• TASK REQUIREMENTS
- 1) Can you reproduce the passage of the Wireless USB article starting at "LONDON — Wireless" and ending at "adoption — with the release of a version 1 specification." word for word?
- 2) Could you carry the Wireless USB article forward from its last sentence?

• GIVEN TEXT
──────────

Wireless USB took a big leap towards standardization -- and its seven major proponents hope towards market adoption -- with the release of a version 1 specification.

John Walko

May 25, 2005

2 Min Read

LONDON — Wireless USB took a big leap towards standardization — and its seven major proponents hope towards market adoption — with the release of a version 1 specification.

Backers Intel, Agere Systems, Microsoft, NEC, Philips Semiconductors, Samsung and Hewlett Packard have defined the specification with the help of another 100 contributing companies. They announced its release at the first Wireless USB Developers Conference this week in San Jose, Calif.

Management of what is in effect a de facto standard has been passed to the USB Implementers Forum (USB-IF), the governing body for all USB specifications, which will begin certification, compliance testing and logo licensing.

Wireless USB is based on the WiMedia MAC convergence architecture, utilizing the WiMedia Alliance's MB-OFDM ultrawideband (UWB) MAC and PHY. It was designed to coexist with the other upper-layer protocols built atop WiMedia's common radio platform, and delivers speeds equivalent to wired Hi-Speed USB, with bandwidth of 480 Mbit/s at 3 meters and 110 Mbit/s at 10 meters.

──────────

• DATASET CONTENT
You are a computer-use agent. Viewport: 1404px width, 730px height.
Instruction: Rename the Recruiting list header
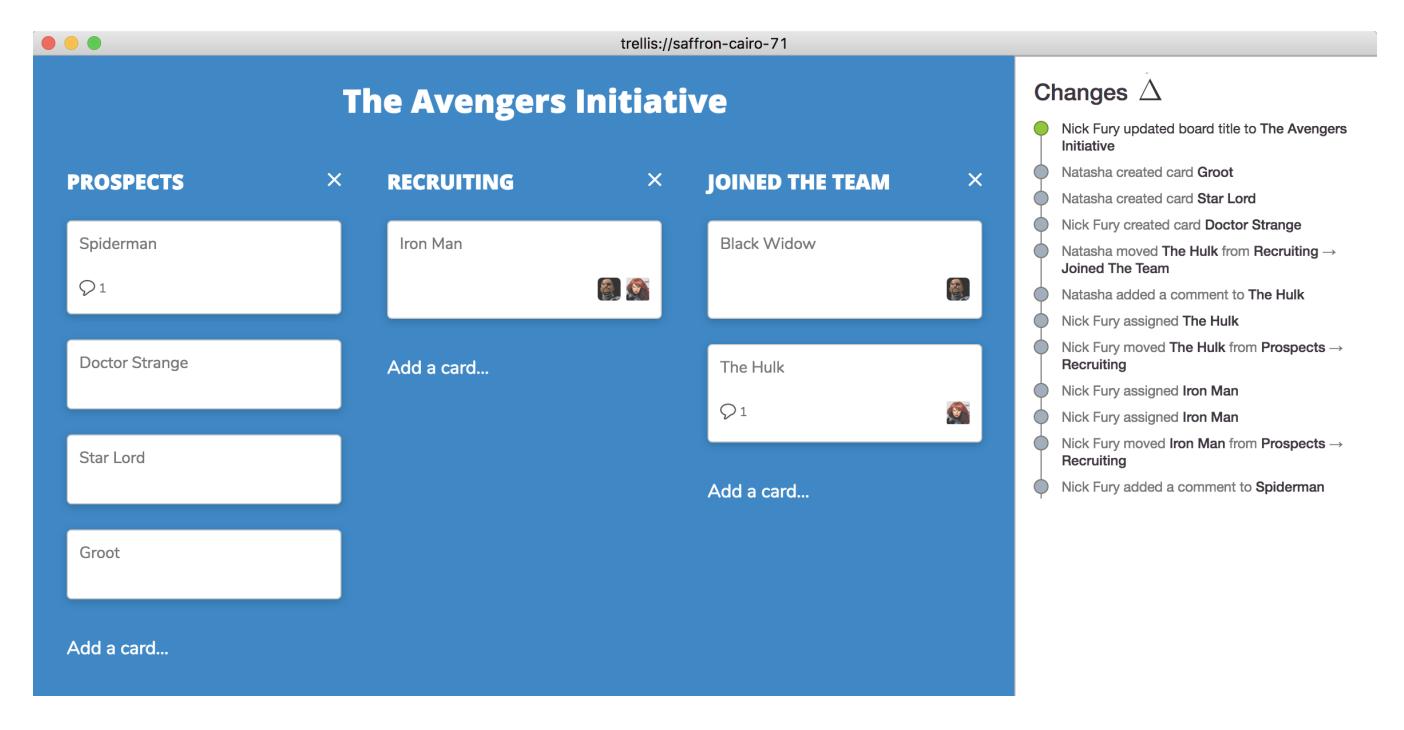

──────────

• TASK-BY-TASK ANSWERS
- 1)
LONDON — Wireless USB took a big leap towards standardization — and its seven major proponents hope towards market adoption — with the release of a version 1 specification.

- 2)
"We've delivered on the promise we made in 2004 to complete the specification and make it publicly available in 2005," said Jeff Ravencraft, chairman of the Wireless USB Promoter Group. "Product development is currently underway, with the first Wireless USB products expected to be available at the end of 2005."

To meet its self-imposed deadline, backers had to choose between the two competing versions of UWB, one MAC and PHY being pushed by the WiMedia Alliance. Many of its members also belong to the Wireless USB promoter group, or backed incompatible technology from the UWB Forum, whose main backer is Freescale Semiconductor.

The first implementations will be in the form of discrete silicon that is being introduced in several form factors such as add-in cards, external adapters and embedded silicon modules for integrated solutions.

Compliance and interoperability testing is expected to begin by the end of June at a laboratory being established by Intel. The group is aiming to make Wireless USB as easy to use as the wired USB 2.0 version, with similar plug-and-play capabilities.